Ventitré incontri per fare conoscere ai risparmiatori liguri le norme sul “bail in” e rassicurarli. Banca Carige e le associazioni dei consumatori aderenti all’Istituto ligure per il consumo, hanno avviato il progetto “Informare per scegliere con consapevolezza” per fare chiarezza sulle nuove norme riguardanti il sistema bancario europeo che hanno causato apprensione e incertezza tra i risparmiatori.

Dirigenti della banca ed esponenti delle associazioni hanno già incontrato i risparmiatori in Genova centro, Savona, Imperia, Bolzaneto e Levanto. La prossima settimana il road show farà tappa a Chiavari, Rapallo e Arenzano, poi sarà la volta di altri quartieri genovesi e località liguri, fino a raggiungere in maniera capillare tutto il territorio regionale.

Con il termine “bail in” (che si può tradurre in “salvataggio interno”) si definisce un complesso di norme in base alle quali in caso di crisi della banca i suoi azionisti e creditori possono essere coinvolti per assorbire le perdite, evitando così che il costo del salvataggio gravi sullo Stato e quindi sui contribuenti. Il bail in si applica in base al principio per cui chi investe in strumenti finanziari più rischiosi sostiene prima degli altri le eventuali perdite o la conversione in azioni. Solo dopo aver esaurito tutte le risorse della categoria più rischiosa si passa alla categoria successiva. Per i risparmiatori è importante sapere che sono esclusi dal bail tutti i depositi fino a 100 mila euro, tutelati dal Fondo di garanzia dei depositi, e  gli investimenti in fondi, Sicav, prodotti finanziari-assicurativi e i titoli detenuti in deposito presso la banca. Fuori dal bail in anche le passività derivanti dalla detenzione di beni della clientela (come il contenuto delle cassette di sicurezza) o in virtù di una relazione fiduciaria (come i titoli detenuti in un conto apposito), le passività interbancarie (esclusi i rapporti infragruppo) con durata originaria inferiore a 7 giorni, le passività derivanti dalla partecipazione ai sistemi di pagamento con una durata residua inferiore a 7 giorni, i debiti verso dipendenti, i debiti commerciali e quelli fiscali purché privilegiati dalla normativa fallimentare.

Il ciclo di incontri si affianca alla campagna di trasparenza promossa sui principali mezzi di comunicazione da Banca Carige, per informare il grande pubblico sui principali indicatori di solidità e sicurezza che la banca ha raggiunto dopo l’importante opera di rafforzamento degli ultimi due anni. I pilastri su cui si fonda Banca Carige oggi sono: il core tier 1, l’indice che misura la solidità del patrimonio, è del 12,2% contro una media dell’11,3% rilevata nelle altre principali banche commerciali italiane; la copertura dei crediti in sofferenza che in Carige arriva al 60,4% a fronte di una media del sistema bancario italiano del 55,3%; l’indice di leva finanziaria, che misura la copertura dell’esposizione finanziaria complessiva, è al 7,88% rispetto allo 6,07% della media di sistema e al 3% minimo richiesto dalle norme di vigilanza.

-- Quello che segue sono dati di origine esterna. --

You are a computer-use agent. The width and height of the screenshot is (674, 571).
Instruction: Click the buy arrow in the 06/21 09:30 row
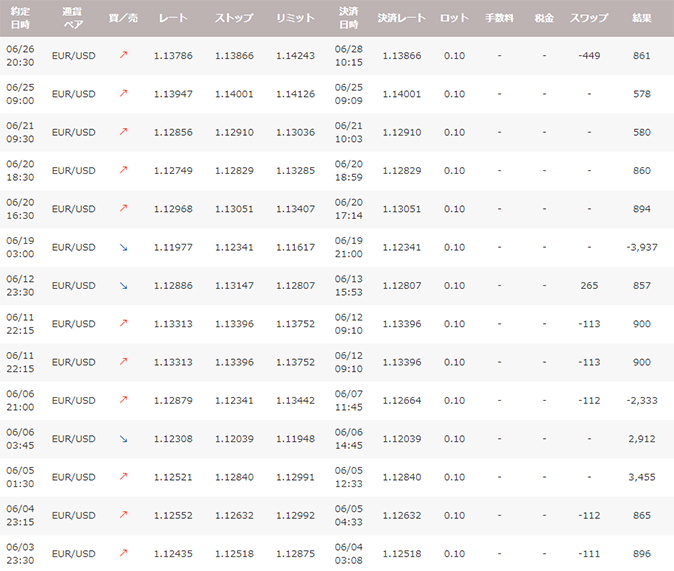pos(124,132)
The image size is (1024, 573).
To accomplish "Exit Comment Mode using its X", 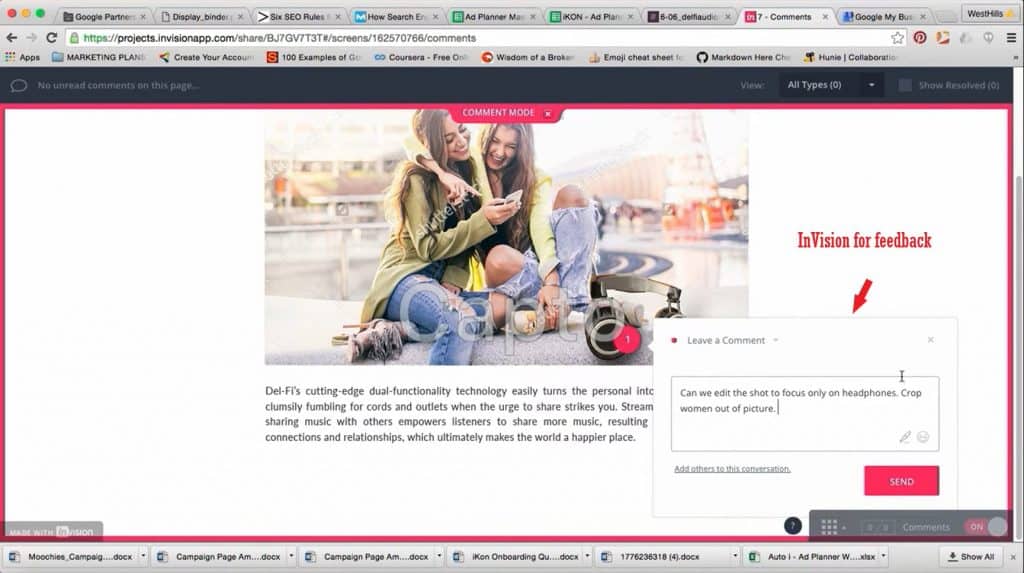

Questi risultati sono stati ottenuti dopo che Banca Carige, sotto diretto controllo della Bce e con il sostegno fondamentale di molti azionisti del territorio, ha messo in sicurezza il bilancio con due aumenti di capitale. Il progetto informativo prevede anche che le associazioni dei consumatori aderenti all’Istituto Ligure del Consumo mettano a disposizione di correntisti e risparmiatori i propri social e siti web, gli sportelli e gli esperti per raccogliere esigenze e problemi, risolverli con la conciliazione e sostenere una operazione trasparente sulla tutela dei propri denari e sullo stato di salute del primo istituto di credito della Liguria.